Activity :: Set the listing down again, exactly as it stands below.

START Input for this task

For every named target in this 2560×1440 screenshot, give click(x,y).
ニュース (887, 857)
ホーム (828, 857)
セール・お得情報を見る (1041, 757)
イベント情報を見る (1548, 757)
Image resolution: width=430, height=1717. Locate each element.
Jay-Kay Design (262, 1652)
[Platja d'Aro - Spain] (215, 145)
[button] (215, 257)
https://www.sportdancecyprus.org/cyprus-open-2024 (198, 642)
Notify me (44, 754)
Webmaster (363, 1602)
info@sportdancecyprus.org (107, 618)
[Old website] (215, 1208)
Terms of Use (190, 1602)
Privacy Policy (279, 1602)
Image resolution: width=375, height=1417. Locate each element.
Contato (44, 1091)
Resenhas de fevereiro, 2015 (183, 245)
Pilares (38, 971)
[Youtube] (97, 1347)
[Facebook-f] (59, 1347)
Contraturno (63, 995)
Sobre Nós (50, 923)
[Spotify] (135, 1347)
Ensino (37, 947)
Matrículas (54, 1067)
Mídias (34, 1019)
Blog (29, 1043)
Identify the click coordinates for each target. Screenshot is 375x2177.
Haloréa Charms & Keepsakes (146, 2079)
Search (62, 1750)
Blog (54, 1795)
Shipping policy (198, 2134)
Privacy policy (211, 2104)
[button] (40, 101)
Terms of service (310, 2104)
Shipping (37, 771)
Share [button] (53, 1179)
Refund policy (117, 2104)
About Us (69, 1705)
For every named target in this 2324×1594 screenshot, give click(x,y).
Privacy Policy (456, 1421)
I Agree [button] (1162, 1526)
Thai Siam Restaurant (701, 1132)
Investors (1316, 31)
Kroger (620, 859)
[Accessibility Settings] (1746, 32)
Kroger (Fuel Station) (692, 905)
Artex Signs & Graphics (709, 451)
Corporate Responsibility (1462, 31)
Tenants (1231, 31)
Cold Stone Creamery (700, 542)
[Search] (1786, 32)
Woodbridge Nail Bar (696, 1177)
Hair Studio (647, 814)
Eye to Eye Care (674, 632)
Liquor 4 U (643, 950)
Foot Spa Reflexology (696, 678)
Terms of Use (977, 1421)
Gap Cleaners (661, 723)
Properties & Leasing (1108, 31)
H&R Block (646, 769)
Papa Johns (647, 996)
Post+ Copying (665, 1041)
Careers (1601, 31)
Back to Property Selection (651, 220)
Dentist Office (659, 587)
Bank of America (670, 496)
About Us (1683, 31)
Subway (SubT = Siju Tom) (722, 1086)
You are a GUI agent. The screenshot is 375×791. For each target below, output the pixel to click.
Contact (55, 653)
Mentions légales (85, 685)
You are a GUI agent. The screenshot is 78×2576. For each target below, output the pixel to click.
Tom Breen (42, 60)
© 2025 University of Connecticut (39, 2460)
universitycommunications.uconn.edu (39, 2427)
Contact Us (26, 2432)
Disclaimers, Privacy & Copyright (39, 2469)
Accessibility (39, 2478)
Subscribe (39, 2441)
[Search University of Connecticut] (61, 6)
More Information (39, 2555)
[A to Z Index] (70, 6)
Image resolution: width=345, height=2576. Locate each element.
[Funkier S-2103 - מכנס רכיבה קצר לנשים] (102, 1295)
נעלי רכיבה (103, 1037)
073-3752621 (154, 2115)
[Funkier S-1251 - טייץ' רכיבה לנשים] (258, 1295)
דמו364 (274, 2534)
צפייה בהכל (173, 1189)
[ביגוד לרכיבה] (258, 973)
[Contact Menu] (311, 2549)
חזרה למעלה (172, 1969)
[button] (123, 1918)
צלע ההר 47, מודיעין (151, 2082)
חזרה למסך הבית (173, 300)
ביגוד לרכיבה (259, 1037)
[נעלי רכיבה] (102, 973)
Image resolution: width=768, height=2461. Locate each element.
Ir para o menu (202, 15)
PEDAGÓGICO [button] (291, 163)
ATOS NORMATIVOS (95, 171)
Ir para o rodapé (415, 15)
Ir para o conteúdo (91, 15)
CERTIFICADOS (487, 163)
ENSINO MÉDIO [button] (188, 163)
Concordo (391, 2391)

END Input for this task

The answer ::
For every named target in this 2560×1440 screenshot, give click(x,y).
ニュース (887, 857)
ホーム (828, 857)
セール・お得情報を見る (1041, 757)
イベント情報を見る (1548, 757)
Image resolution: width=430, height=1717. Locate each element.
Jay-Kay Design (262, 1652)
[Platja d'Aro - Spain] (215, 145)
[button] (215, 257)
https://www.sportdancecyprus.org/cyprus-open-2024 (198, 642)
Notify me (44, 754)
Webmaster (363, 1602)
info@sportdancecyprus.org (107, 618)
[Old website] (215, 1208)
Terms of Use (190, 1602)
Privacy Policy (279, 1602)
Image resolution: width=375, height=1417. Locate each element.
Contato (44, 1091)
Resenhas de fevereiro, 2015 (183, 245)
Pilares (38, 971)
[Youtube] (97, 1347)
[Facebook-f] (59, 1347)
Contraturno (63, 995)
Sobre Nós (50, 923)
[Spotify] (135, 1347)
Ensino (37, 947)
Matrículas (54, 1067)
Mídias (34, 1019)
Blog (29, 1043)
Identify the click coordinates for each target. Screenshot is 375x2177.
Haloréa Charms & Keepsakes (146, 2079)
Search (62, 1750)
Blog (54, 1795)
Shipping policy (198, 2134)
Privacy policy (211, 2104)
[button] (40, 101)
Terms of service (310, 2104)
Shipping (37, 771)
Share [button] (53, 1179)
Refund policy (117, 2104)
About Us (69, 1705)
For every named target in this 2324×1594 screenshot, give click(x,y).
Privacy Policy (456, 1421)
I Agree [button] (1162, 1526)
Thai Siam Restaurant (701, 1132)
Investors (1316, 31)
Kroger (620, 859)
[Accessibility Settings] (1746, 32)
Kroger (Fuel Station) (692, 905)
Artex Signs & Graphics (709, 451)
Corporate Responsibility (1462, 31)
Tenants (1231, 31)
Cold Stone Creamery (700, 542)
[Search] (1786, 32)
Woodbridge Nail Bar (696, 1177)
Hair Studio (647, 814)
Eye to Eye Care (674, 632)
Liquor 4 U (643, 950)
Foot Spa Reflexology (696, 678)
Terms of Use (977, 1421)
Gap Cleaners (661, 723)
Properties & Leasing (1108, 31)
H&R Block (646, 769)
Papa Johns (647, 996)
Post+ Copying (665, 1041)
Careers (1601, 31)
Back to Property Selection (651, 220)
Dentist Office (659, 587)
Bank of America (670, 496)
About Us (1683, 31)
Subway (SubT = Siju Tom) (722, 1086)
You are a GUI agent. The screenshot is 375×791. For each target below, output the pixel to click.
Contact (55, 653)
Mentions légales (85, 685)
You are a GUI agent. The screenshot is 78×2576. For each target below, output the pixel to click.
Tom Breen (42, 60)
© 2025 University of Connecticut (39, 2460)
universitycommunications.uconn.edu (39, 2427)
Contact Us (26, 2432)
Disclaimers, Privacy & Copyright (39, 2469)
Accessibility (39, 2478)
Subscribe (39, 2441)
[Search University of Connecticut] (61, 6)
More Information (39, 2555)
[A to Z Index] (70, 6)
Image resolution: width=345, height=2576. Locate each element.
[Funkier S-2103 - מכנס רכיבה קצר לנשים] (102, 1295)
נעלי רכיבה (103, 1037)
073-3752621 (154, 2115)
[Funkier S-1251 - טייץ' רכיבה לנשים] (258, 1295)
דמו364 (274, 2534)
צפייה בהכל (173, 1189)
[ביגוד לרכיבה] (258, 973)
[Contact Menu] (311, 2549)
חזרה למעלה (172, 1969)
[button] (123, 1918)
צלע ההר 47, מודיעין (151, 2082)
חזרה למסך הבית (173, 300)
ביגוד לרכיבה (259, 1037)
[נעלי רכיבה] (102, 973)
Image resolution: width=768, height=2461. Locate each element.
Ir para o menu (202, 15)
PEDAGÓGICO [button] (291, 163)
ATOS NORMATIVOS (95, 171)
Ir para o rodapé (415, 15)
Ir para o conteúdo (91, 15)
CERTIFICADOS (487, 163)
ENSINO MÉDIO [button] (188, 163)
Concordo (391, 2391)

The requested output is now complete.